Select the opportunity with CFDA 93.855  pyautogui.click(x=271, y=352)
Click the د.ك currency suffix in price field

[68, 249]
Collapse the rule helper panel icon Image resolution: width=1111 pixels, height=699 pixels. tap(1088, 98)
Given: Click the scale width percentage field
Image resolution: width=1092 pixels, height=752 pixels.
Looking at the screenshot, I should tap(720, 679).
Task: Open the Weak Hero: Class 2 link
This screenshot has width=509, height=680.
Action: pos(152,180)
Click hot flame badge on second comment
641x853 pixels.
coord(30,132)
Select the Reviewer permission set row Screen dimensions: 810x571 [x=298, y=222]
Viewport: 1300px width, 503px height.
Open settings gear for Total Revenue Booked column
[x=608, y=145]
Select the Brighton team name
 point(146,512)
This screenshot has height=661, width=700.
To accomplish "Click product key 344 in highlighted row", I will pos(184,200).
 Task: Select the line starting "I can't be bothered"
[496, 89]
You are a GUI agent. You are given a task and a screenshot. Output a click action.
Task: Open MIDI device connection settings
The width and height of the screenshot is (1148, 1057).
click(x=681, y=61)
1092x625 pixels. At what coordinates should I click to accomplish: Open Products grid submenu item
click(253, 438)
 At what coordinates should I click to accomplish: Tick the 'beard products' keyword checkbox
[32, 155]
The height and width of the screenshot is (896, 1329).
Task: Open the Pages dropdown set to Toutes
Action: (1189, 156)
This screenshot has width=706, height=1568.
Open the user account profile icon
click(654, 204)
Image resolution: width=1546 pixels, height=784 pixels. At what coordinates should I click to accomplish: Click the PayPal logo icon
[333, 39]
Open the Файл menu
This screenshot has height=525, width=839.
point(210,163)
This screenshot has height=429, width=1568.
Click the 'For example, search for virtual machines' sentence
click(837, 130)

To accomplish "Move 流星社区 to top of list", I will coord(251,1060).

* * * * * * * * *

From the line with "Open the Файл menu" through the last line of the records, set down every line exactly as written and leave out all others.

● TASK OUTPUT
Open the Файл menu
This screenshot has height=525, width=839.
point(210,163)
This screenshot has height=429, width=1568.
Click the 'For example, search for virtual machines' sentence
click(837, 130)

To accomplish "Move 流星社区 to top of list", I will coord(251,1060).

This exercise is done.